In 2013, the US government launched Healthcare.gov with these requirements:

• Handle millions of users trying to sign up simultaneously
• Integrate with dozens of legacy systems (IRS, insurance companies, etc.)
• 100% data accuracy (no room for errors in health coverage)

The System Design Mistakes:

• No load testing before launch (assumed it would "just work")
• Tightly coupled architecture with no caching layer
• Single database bottleneck (no sharding)
• No graceful degradation (the entire site crashed instead of showing partial results)

The Consequences:

• Site crashed immediately—only 6 people could sign up on day one
• Cost $1.7 billion and took 2 years to fix
• Public relations disaster and loss of trust

The Fix:

• Added a caching layer (Redis) to handle read-heavy traffic
• Implemented horizontal scaling with auto-scaling groups
• Added circuit breakers to prevent cascading failures
• Built queue-based architecture for background processing

Case Study 3: Instagram's 2010 Growth Spike

When Instagram launched in 2010, they had:

• 2 servers (one for the app, one for the database)
• 50,000 users on launch day
• Within a week: 1 million users
• Within a month: 10 million users

The Challenge: Their architecture couldn't handle the exponential growth. The database was overwhelmed, and image uploads were timing out.

The System Design Solution:

1. Database Sharding: Split user data across multiple database servers by user ID
2. Content Delivery Network (CDN): Host images on edge servers globally
3. Read Replicas: Created multiple read-only copies of the database
4. Async Processing: Moved image processing to background queues

The Numbers:

• Before fix: 95% uptime, 30-second image uploads
• After fix: 99.9% uptime, <1-second image uploads
• They scaled from 2 servers to 500+ servers in 6 months
• Eventually acquired by Facebook for $1 billion

Important

The golden rule: In system design, there are no right answers, only trade-offs.
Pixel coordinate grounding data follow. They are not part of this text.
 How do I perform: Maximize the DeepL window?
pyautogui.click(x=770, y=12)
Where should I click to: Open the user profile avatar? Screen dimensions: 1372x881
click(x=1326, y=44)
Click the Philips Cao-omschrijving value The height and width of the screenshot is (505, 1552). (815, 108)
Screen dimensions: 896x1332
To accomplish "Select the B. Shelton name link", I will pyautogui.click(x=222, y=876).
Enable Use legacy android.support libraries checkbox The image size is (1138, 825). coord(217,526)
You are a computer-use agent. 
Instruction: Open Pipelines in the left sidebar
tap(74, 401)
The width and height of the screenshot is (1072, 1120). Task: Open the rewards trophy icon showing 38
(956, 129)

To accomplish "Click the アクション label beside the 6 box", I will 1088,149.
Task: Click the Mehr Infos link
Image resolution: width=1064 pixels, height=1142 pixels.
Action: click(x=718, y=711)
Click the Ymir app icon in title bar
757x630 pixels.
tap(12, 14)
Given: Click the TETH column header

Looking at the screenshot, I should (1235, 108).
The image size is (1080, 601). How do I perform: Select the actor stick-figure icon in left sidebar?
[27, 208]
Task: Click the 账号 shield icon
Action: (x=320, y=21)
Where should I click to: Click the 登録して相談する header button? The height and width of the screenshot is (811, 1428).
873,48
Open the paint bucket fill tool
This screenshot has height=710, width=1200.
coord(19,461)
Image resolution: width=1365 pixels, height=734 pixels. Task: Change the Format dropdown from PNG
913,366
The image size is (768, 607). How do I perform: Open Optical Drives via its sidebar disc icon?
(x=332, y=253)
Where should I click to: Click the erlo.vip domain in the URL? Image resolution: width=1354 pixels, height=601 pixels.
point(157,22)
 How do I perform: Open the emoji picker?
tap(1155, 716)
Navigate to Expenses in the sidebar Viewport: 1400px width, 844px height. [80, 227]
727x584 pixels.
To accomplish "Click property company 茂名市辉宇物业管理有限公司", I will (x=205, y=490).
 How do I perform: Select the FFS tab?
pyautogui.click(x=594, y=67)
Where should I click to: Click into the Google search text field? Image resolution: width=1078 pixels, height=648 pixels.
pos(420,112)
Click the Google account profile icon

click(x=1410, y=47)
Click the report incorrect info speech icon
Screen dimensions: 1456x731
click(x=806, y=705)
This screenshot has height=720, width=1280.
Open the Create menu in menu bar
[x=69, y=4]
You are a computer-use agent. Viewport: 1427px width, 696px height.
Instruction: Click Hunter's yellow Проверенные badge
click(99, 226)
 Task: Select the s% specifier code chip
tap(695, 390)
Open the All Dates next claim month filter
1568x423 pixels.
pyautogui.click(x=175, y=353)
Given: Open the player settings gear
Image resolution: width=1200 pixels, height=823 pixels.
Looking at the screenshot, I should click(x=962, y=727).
Functional vs Non-Functional

Every system has two sets of requirements. In an interview (and real life), 90% of your initial grade comes from clarifying these before you draw a single box.

1. Functional Requirements (The "What")

These are the features. If the system doesn't do this, it's useless.

Basic Examples:

• User can post a tweet.
• User can follow others.
• User sees a news feed.

Real-World Examples by Industry:

Advanced Examples from Production Systems:

Uber's Real-Time Requirements:

• Driver tracking updates every 4 seconds
• Passenger requests must be matched to drivers within <5 seconds
• Surge pricing calculated dynamically based on real-time supply/demand
• Payment processing within <2 seconds after ride completion

Spotify's Music Streaming Requirements:

• <200ms latency for track start (no buffering delay)
• Support offline playback with 10,000+ songs cached
• Real-time collaborative playlists with <500ms sync
• Personalized recommendations with 50M+ tracks in catalog

Airbnb's Booking Requirements:

• Support concurrent bookings for same property (prevent double-booking)
• 24-hour hold on bookings before payment
• Real-time availability sync across 190+ countries
• Instant book feature (no host approval required)

2. Non-Functional Requirements (The "How")

These are the constraints. If the system doesn't meet these, it will crash/fail/be too slow.

Basic Examples:

• Scalability: Must handle 100M daily active users.
• Latency: Feed must load in < 200ms.
• Consistency: A tweet must appear on followers' feeds within 5 seconds.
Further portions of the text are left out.